Inpatient falls are a leading cause of avoidable harm, and the Morse Fall Scale gives nursing teams a quick, validated way to stratify who needs extra protection. This calculator scores all six items and maps the total onto low, medium, or high risk with matched intervention prompts.
How it works
Each item carries a fixed weight, and the total is their sum:
history of falling No 0 / Yes 25
secondary diagnosis No 0 / Yes 15
ambulatory aid none 0 / cane-walker 15 / furniture 30
IV or heparin lock No 0 / Yes 20
gait / transferring normal 0 / weak 10 / impaired 20
mental status oriented 0 / overestimates 15
The total ranges from 0 to 125. A common banding is 0 to 24 low risk, 25 to 44 medium risk, and 45 or above high risk, each triggering progressively more intensive fall-prevention measures.
Understanding each item
History of falling (0 or 25). A previous inpatient fall or a fall within the three months before admission is the single strongest predictor of another fall. It scores 25 because it directly signals an established pattern.
Secondary diagnosis (0 or 15). A secondary diagnosis (any medical condition beyond the admitting one) reflects greater physiological complexity. Patients managing multiple conditions are less predictable in how they move and respond to medication interactions.
Ambulatory aid (0, 15, or 30). The scoring here reflects the intent of the movement, not the presence of an aid. A patient who uses a prescribed cane or walker correctly scores 15 — they have a fall risk but are managing it appropriately. A patient who grabs furniture or walls to steady themselves scores 30, because that improvised support is unreliable and signals that the patient is moving when they likely should not be, or has not been assessed for a proper aid.
IV or heparin lock (0 or 20). The presence of an IV line or heparin lock scores 20 not because of the device itself but because it predicts behaviour: a patient connected to an IV pole will attempt to move independently, often pulling the pole with poor stability.
Gait or transferring (0, 10, or 20). A normal gait with no instability scores 0. A weak gait — stooped, slightly slow, but head up — scores 10. An impaired gait — shuffling, difficulty rising from a chair, or holding onto furniture — scores 20.
Mental status (0 or 15).

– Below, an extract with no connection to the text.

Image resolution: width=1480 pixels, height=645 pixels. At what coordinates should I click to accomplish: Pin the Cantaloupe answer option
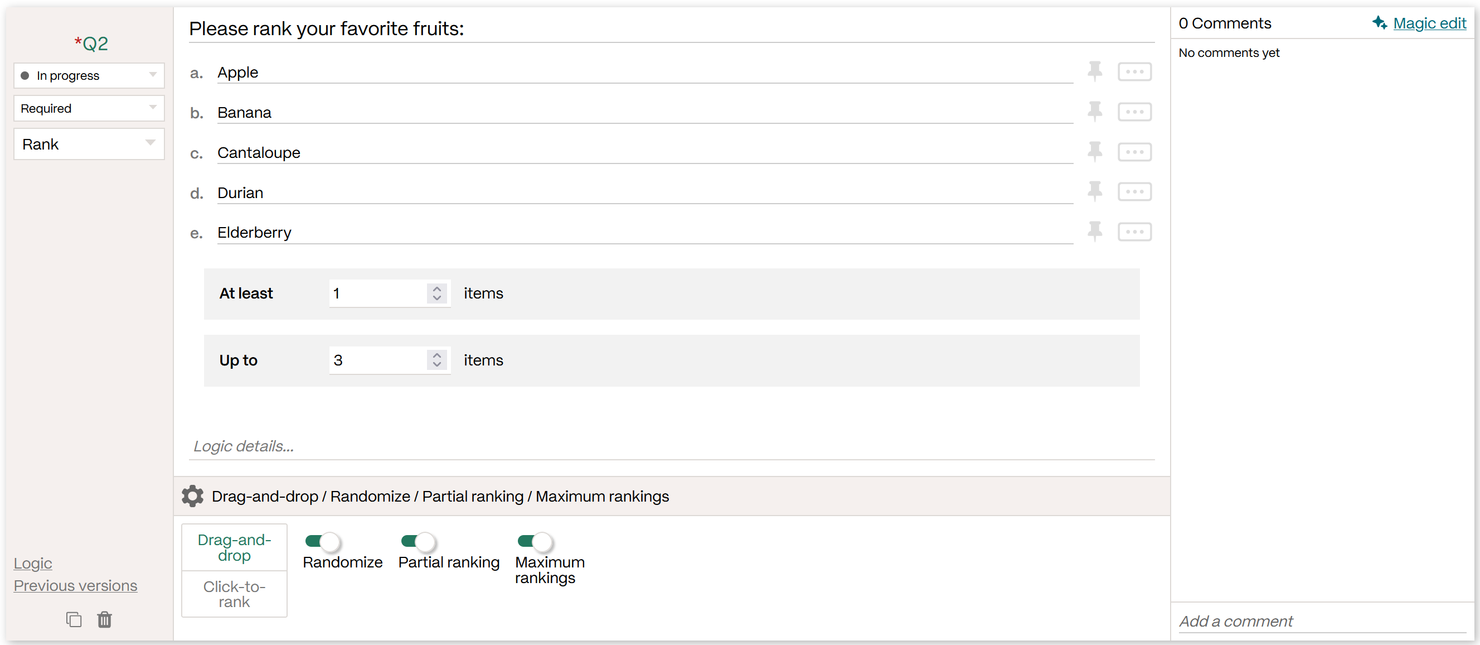pos(1094,152)
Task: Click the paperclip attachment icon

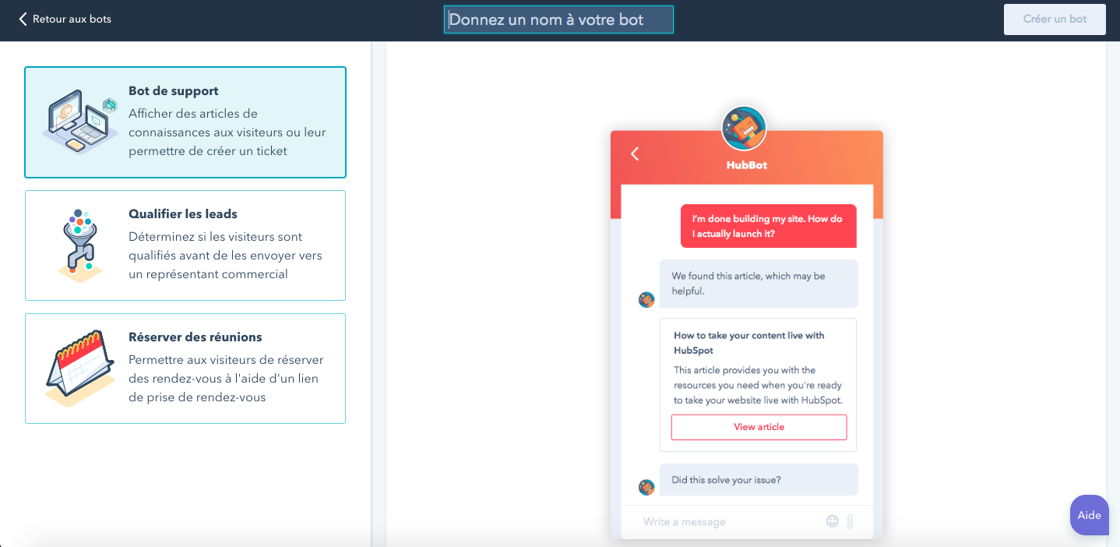Action: coord(850,521)
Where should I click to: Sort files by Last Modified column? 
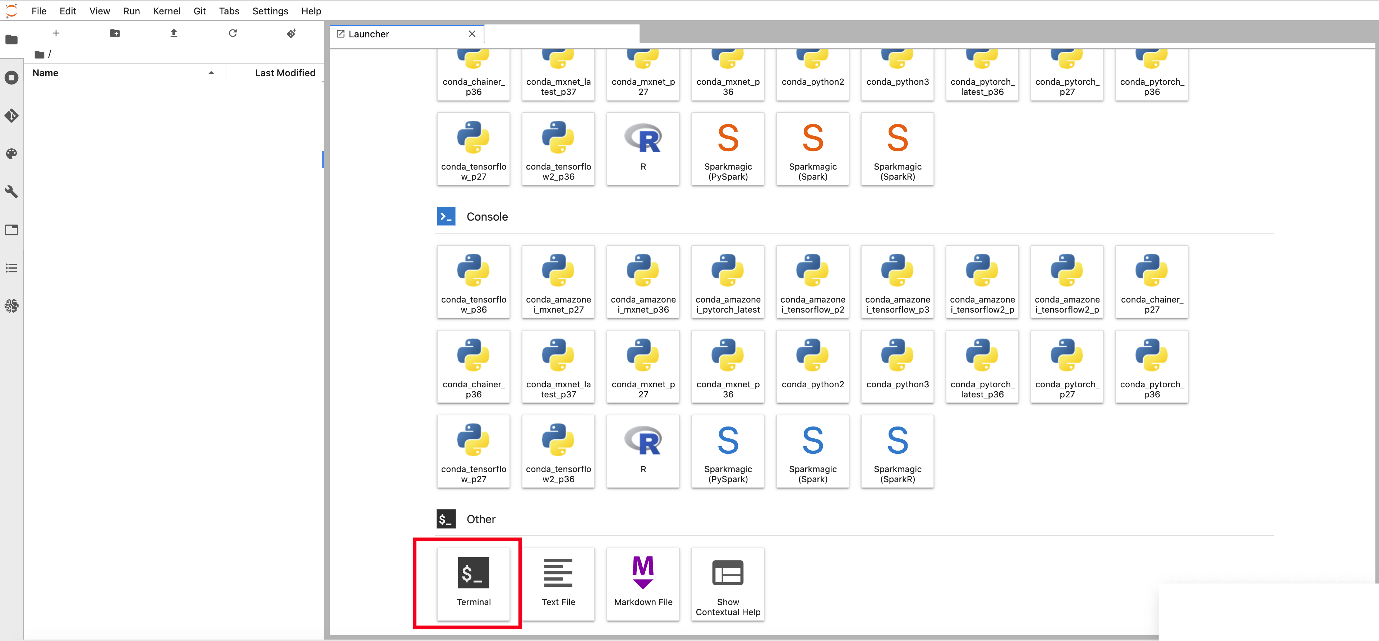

A patient who is oriented to their own capabilities scores 0. One who overestimates what they can do independently scores 15. This is distinct from cognitive impairment generally — it specifically captures the mismatch between self-assessed ability and actual ability, which drives unassisted attempts to transfer or walk.
An illustrative scoring example
Consider a patient admitted following a knee replacement:
- History of falling: had a fall at home six weeks ago — 25
- Secondary diagnosis: hypertension — 15
- Ambulatory aid: using a walker post-surgery — 15
- IV heparin lock: yes — 20
- Gait: weak, guarded on the surgical leg — 10
- Mental status: oriented but believes they can manage the bathroom alone — 15
Total: 100 — high risk. This patient would trigger intensive fall-prevention measures including hourly rounding, bed alarm, and a toileting schedule.
Notes and tips
Score the patient at admission, after any change in condition, after a fall, and on transfer between units — risk is dynamic and changes with mobility status and medication adjustments. The exact cut-offs and the interventions attached to each band vary between institutions, with some setting the high-risk threshold at 51 rather than 45, so always follow your own facility’s validated policy. The Morse Fall Scale is a screening aid that supports, rather than replaces, individual clinical assessment and patient-specific care planning. This calculator is for educational and reference purposes only and does not replace clinical judgment or institutional protocols.